A Few Thoughts About Writing

Judy on January 2, 2016, with new wood bin gift from Jim and Dawn Shamp.  It now keeps my firewood dry.  Thanks!

A Few Thoughts To Encourage My Writing Students from Judy Hogan [I've been teaching creative writing for 42 years.]

1.  A writer is one who writes.

2.  There are only two rules that I have found for good writing: (1) hold the reader’s attention and (2) make your writing vivid, so other people can be there, experience what you have experienced. Your characters should come off the page; your images should help us see and understand what you mean.

3.  All creative writing has to do with feelings.  We begin with our own, whether we write non-fiction or fiction.  “It takes as much courage as talent to be a good writer.” Charles Edward Eaton

4.  Conflict is hard in life but always interesting to read about.  Put it in your writing.

5.  Write like the Oriental painters painted.  First, they looked for a long time at the scene they wanted to paint; then they painted it in a few swift brush strokes.  Imagine in your mind what you want to describe and then put down what you see, hear, smell, etc.

6.  Per Henry Fielding and before that, Horace: “The author who will make me weep must first weep himself.”  If you laugh while you write something, or cry, the likelihood is that the reader will also laugh or cry.

7.  Write as you talk, naturally.  “Never use words you wouldn’t, in the stress of some emotion, actually say.”  Ezra Pound

8.  You can break any rule if you can get away with it.

9.  Honesty may be what makes one writer great and another merely good.

10.  Read good work, especially classics of the past and present, work that does new things for the first time or work that does the job the very best that it has been done.   (Pound’s categories of Inventor and Master)

11.  All writing helps: diary, letters, essays, grants, newspaper stories.  It is all working with words to find the ones that do the job the best.  The more you write, the better.

12.  Nurture your muse or unconscious.  It is the source for most great passages and lines in literature, for images, too.  Learn technique, but then forget it, and let the Muse speak.

13.  Write first and criticize second.  Your mind will gradually learn to take out the weak words, trite phrases, dead metaphors.  But don’t worry while you write.

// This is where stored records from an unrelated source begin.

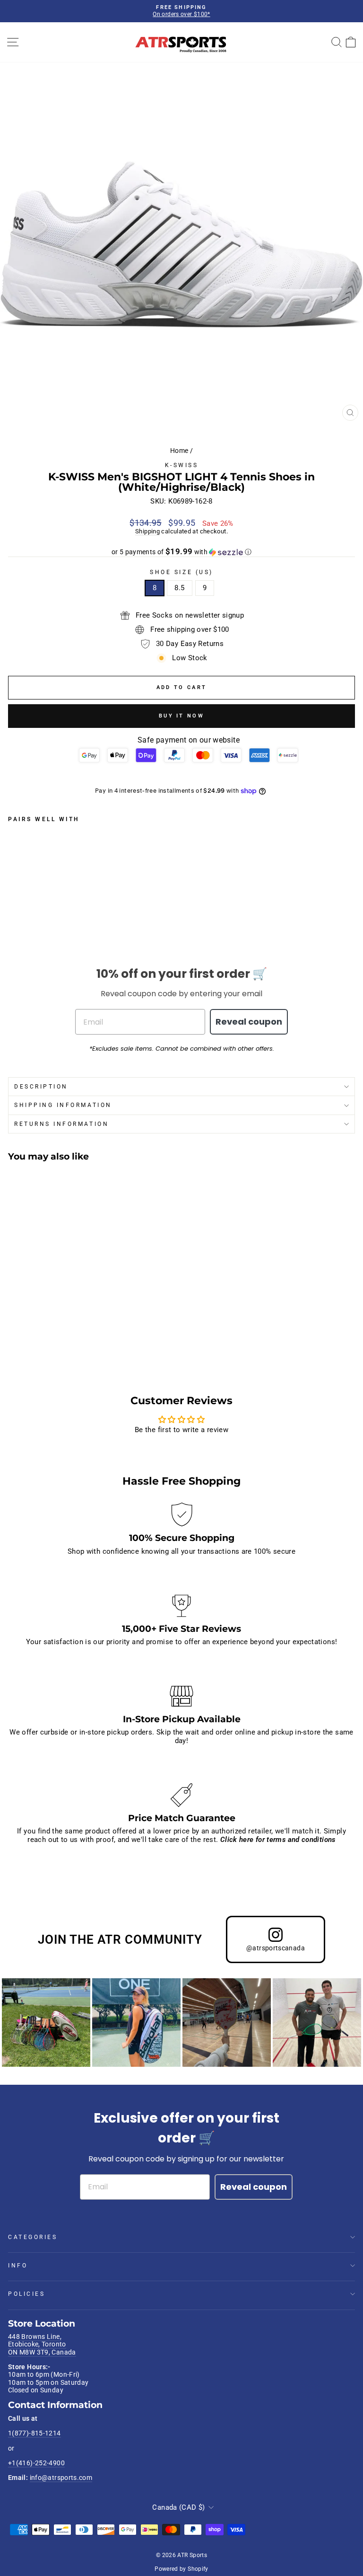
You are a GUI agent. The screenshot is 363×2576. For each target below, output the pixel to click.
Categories (32, 2237)
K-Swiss (182, 465)
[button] (181, 552)
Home (179, 450)
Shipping (147, 531)
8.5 (179, 588)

14.  See it as a process.  See yourself as one of a large company of dead and living writers.  None of us knows how important we may be, but every human effort to record and say something intelligent about human experience is valuable.  We don’t know (per Virginia Woolf) whether it matters for hours or centuries, but the main thing is to “write what you wish to write.”  And learn how to do it well before you put it out there.

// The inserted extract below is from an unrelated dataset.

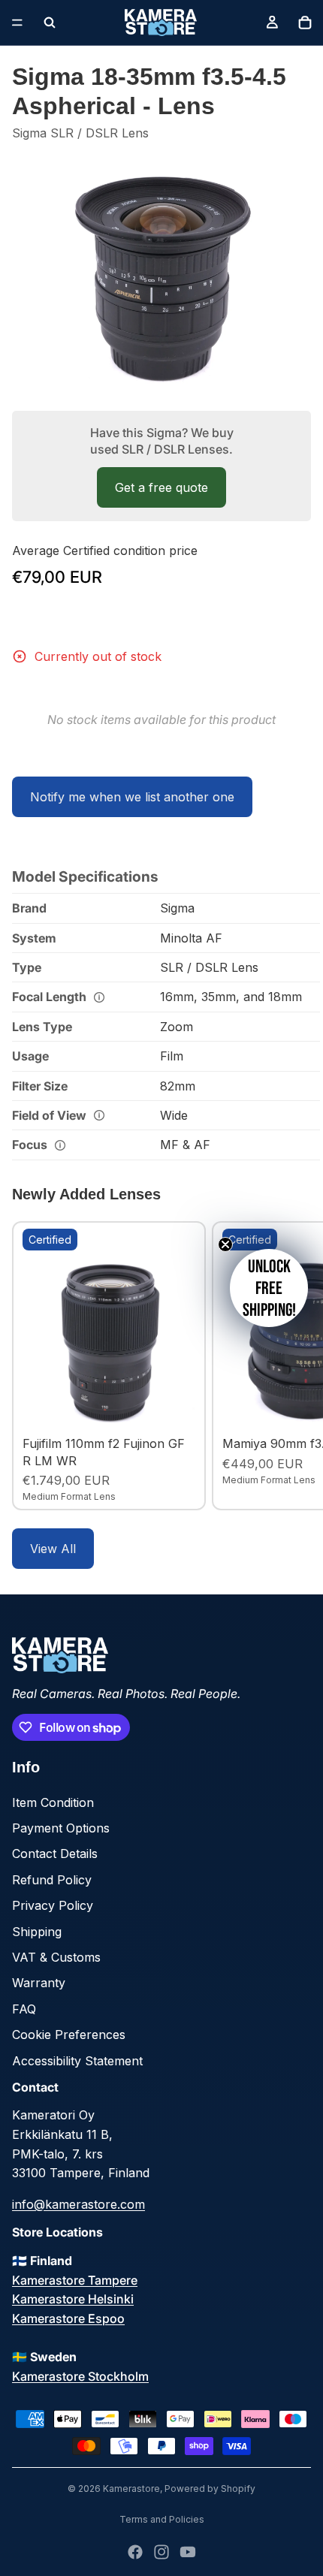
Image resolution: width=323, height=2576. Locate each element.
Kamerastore (131, 2488)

15.  Let writing be your favorite thing to do!  Look forward to doing it, treasure doing it, see it as pleasure, not pain.  Set aside ritual time in which to do it.

Some books that have helped me: Virginia Woolf’s A Room of One’s Own, Carolyn Heilbrun’s Writing a Woman’s Life; Soren Kierkegaard’s “The Difference Between an Apostle and a Genius” in The Present Age; Henry James’s The Art of the Novel; Ezra Pound’s ABC of Reading; T.S. Eliot’s “Tradition and the Individual Talent”; Joyce Cary’s The Horse’s Mouth; Jacques Maritain’s Creative Intuition in Art and Poetry.

1 comment:

  1. Good advice, and always worth reading no matter how many times you've read this or something similar. It encourages me to get back to my current book that I've neglected since before Christmas. Nice wood bin, too.